The data presented here also extend beyond current models by highlighting an unappreciated temporal precision and execution parameter specificity in VTA dependent song learning. Our manipulations were sufficient to guide spectrally specific changes to single song syllables as short as 50ms and confined changes in song to a 50-300ms time window (Figure 7). We suggest that this form of temporal precision is likely a common attribute of performance error signaling, and not a specialization associated with production and learning of birdsong. In rodents, dopaminergic inputs to the direct and indirect pathway have been shown to be involved in action selection, and capable of directing learned changes in movement kinematics (Howard et al., 2017; Yttri and Dudman, 2016). Subthreshold activation of the direct and indirect pathways for as little as 450ms is sufficient to bidirectionally control movement velocity and bias velocity on future performances (Yttri and Dudman, 2016), underscoring the role of basal ganglia circuitry and dopamine in learning precise behaviors.

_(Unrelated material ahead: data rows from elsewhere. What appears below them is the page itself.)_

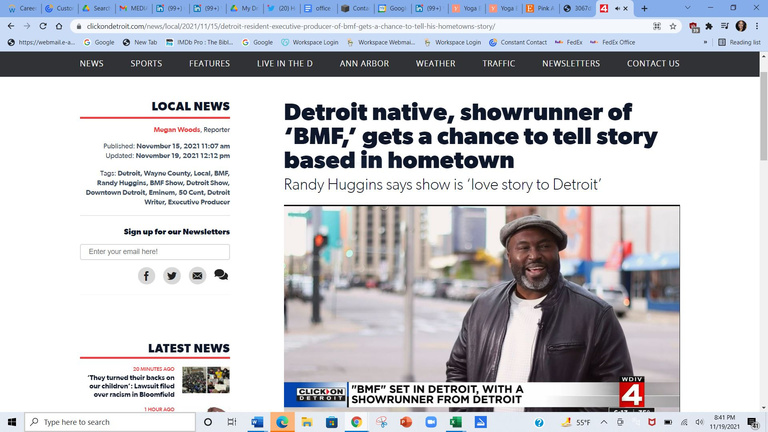Select WEATHER in the site navigation
The width and height of the screenshot is (768, 432).
435,63
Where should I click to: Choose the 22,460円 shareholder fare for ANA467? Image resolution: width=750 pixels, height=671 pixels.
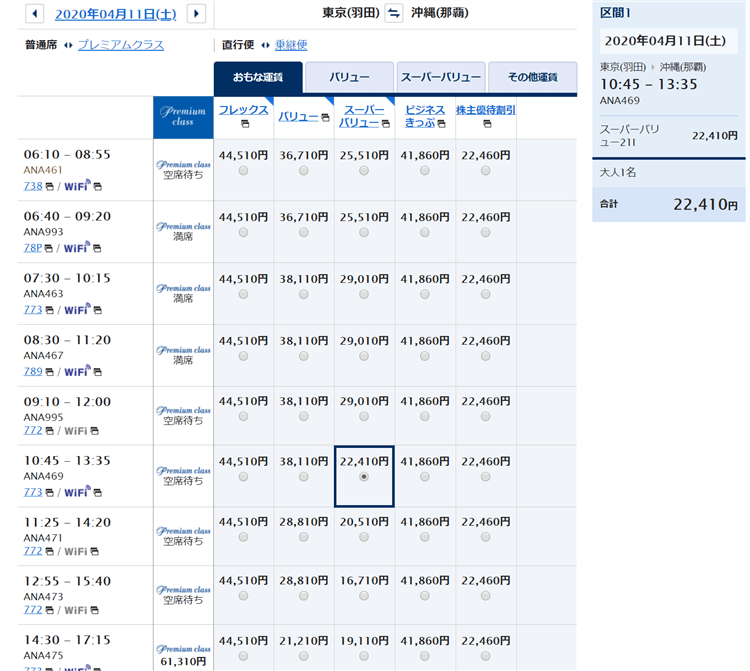[x=486, y=355]
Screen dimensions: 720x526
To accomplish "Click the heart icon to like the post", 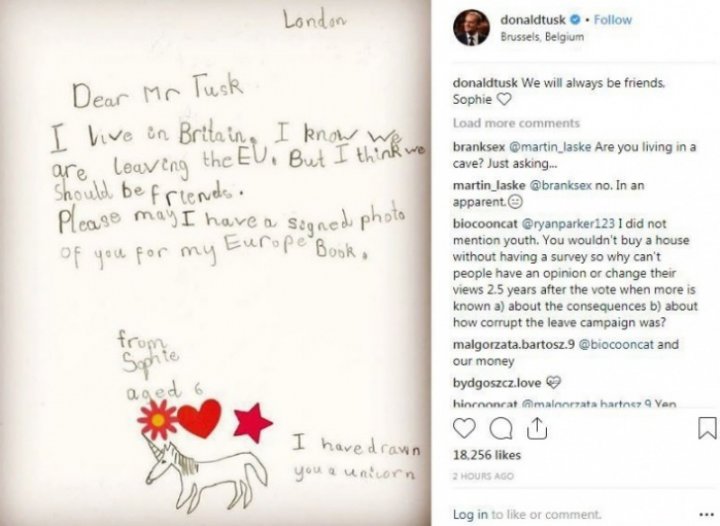I will pos(464,429).
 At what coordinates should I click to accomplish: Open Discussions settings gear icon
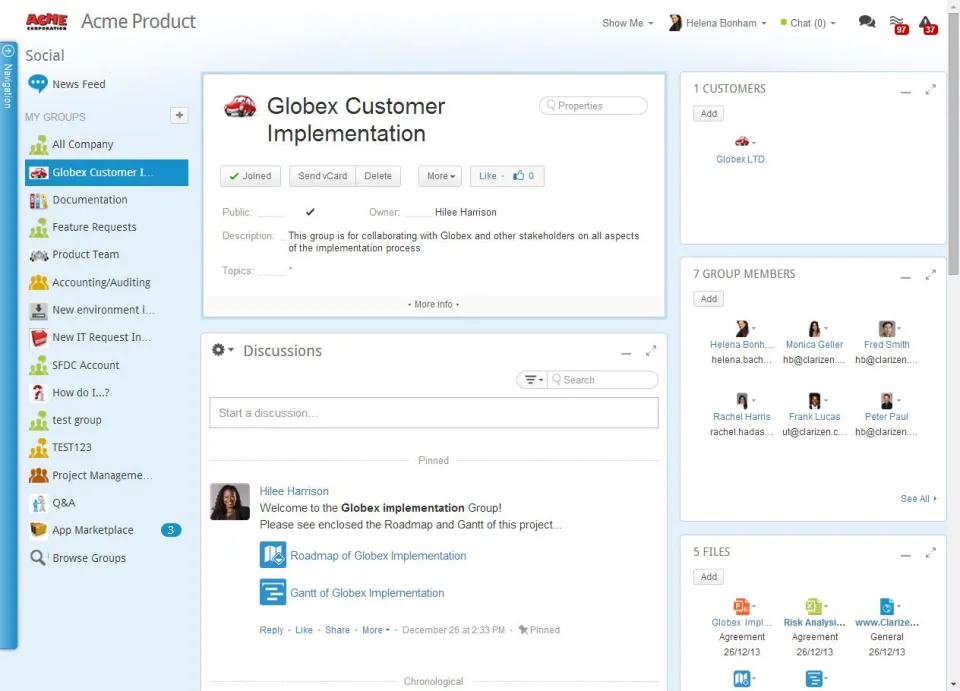[x=222, y=349]
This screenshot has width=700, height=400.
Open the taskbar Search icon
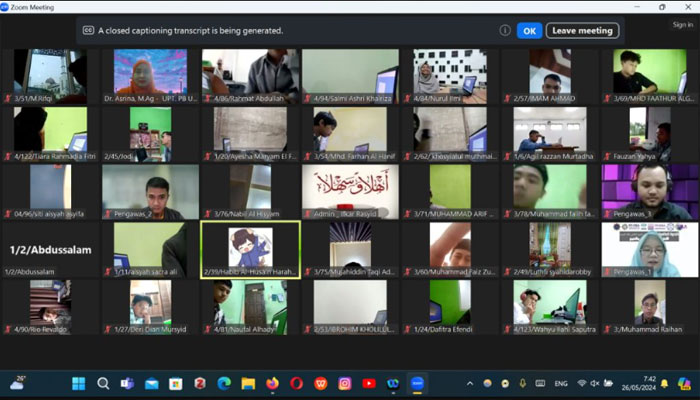click(x=103, y=383)
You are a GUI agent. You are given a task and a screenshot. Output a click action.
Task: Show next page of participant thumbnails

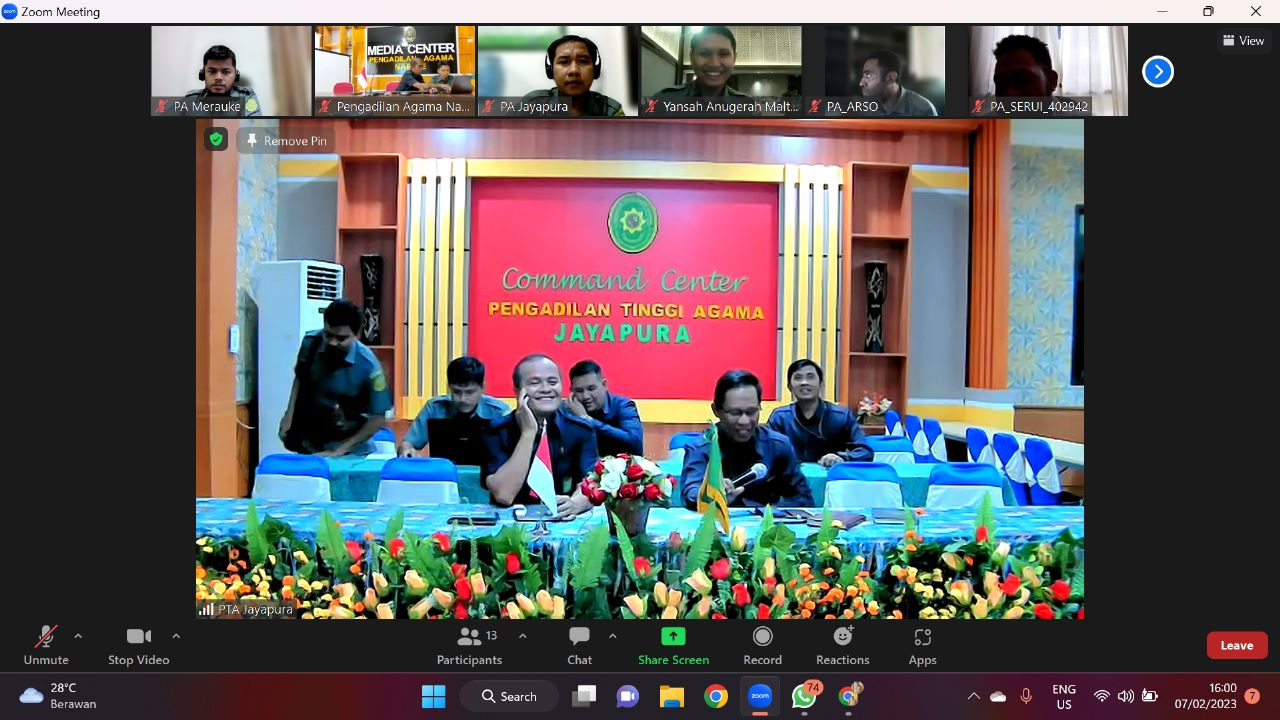1157,71

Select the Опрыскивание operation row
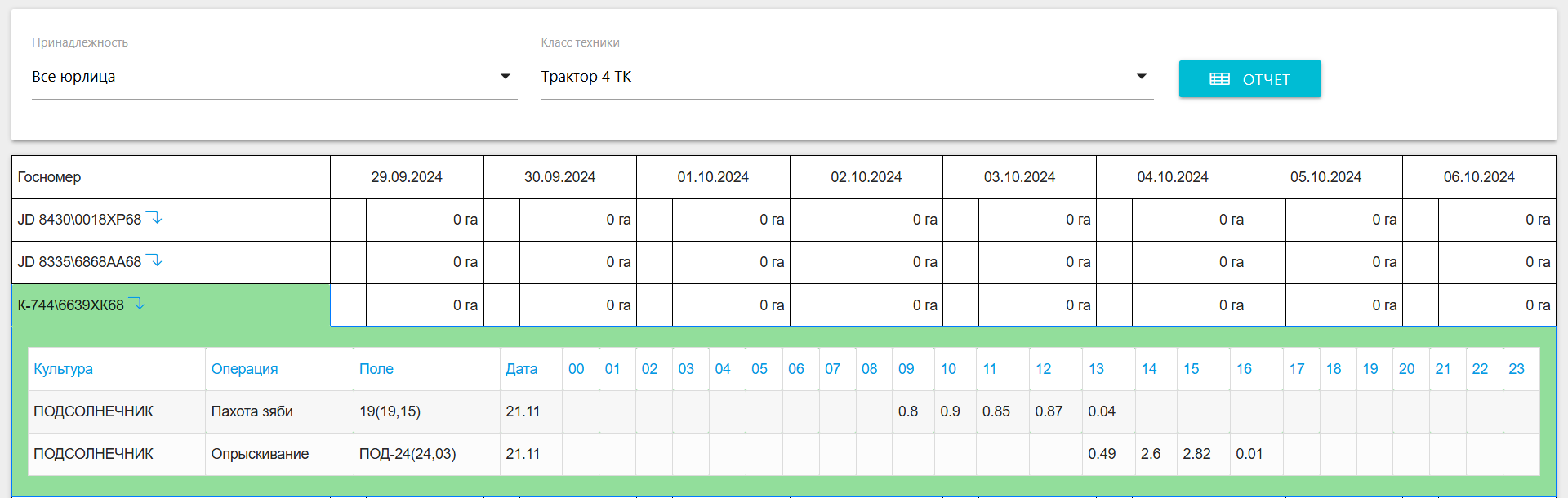coord(260,454)

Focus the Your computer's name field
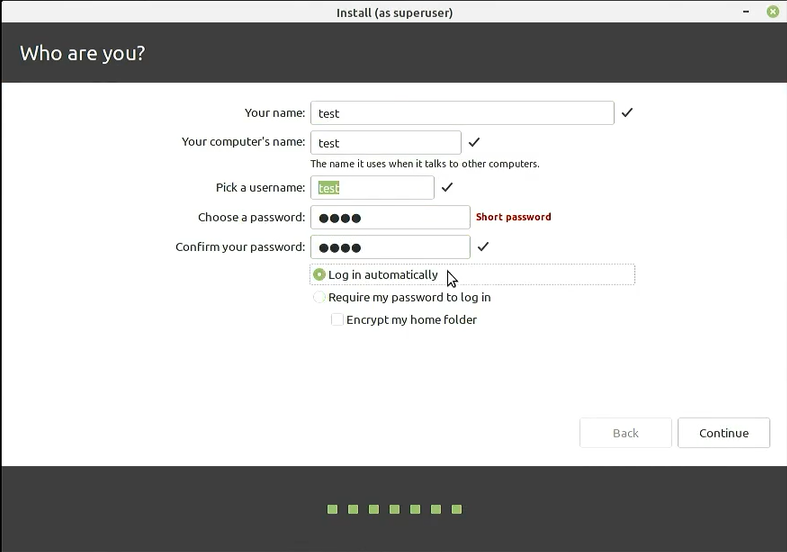(386, 143)
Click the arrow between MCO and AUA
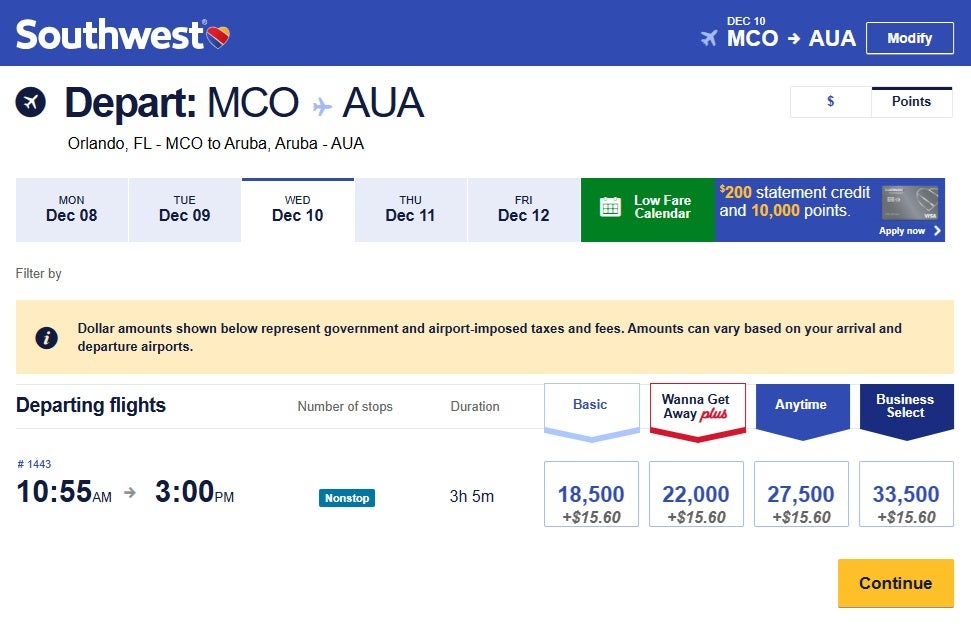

However, it is still unclear how dopaminergic signaling alone may be able to provide the temporal precision needed for learning the microstructure of fine motor behaviors. For example, reinforcement learning experiments in songbirds indicate that song can be modified on timescales as short as 10ms, implicating remarkable temporal precision in how the nervous system tracks and evaluates performances(Charlesworth et al., 2011). One possibility is that co-release of glutamate and/or GABA from either dopaminergic or non-dopaminergic neurons could serve as a fast synaptic tag, marking synapses for plasticity (Granger et al., 2017). Further experiments will be needed to understand how performance evaluation circuits guide learning on this fine temporal scale.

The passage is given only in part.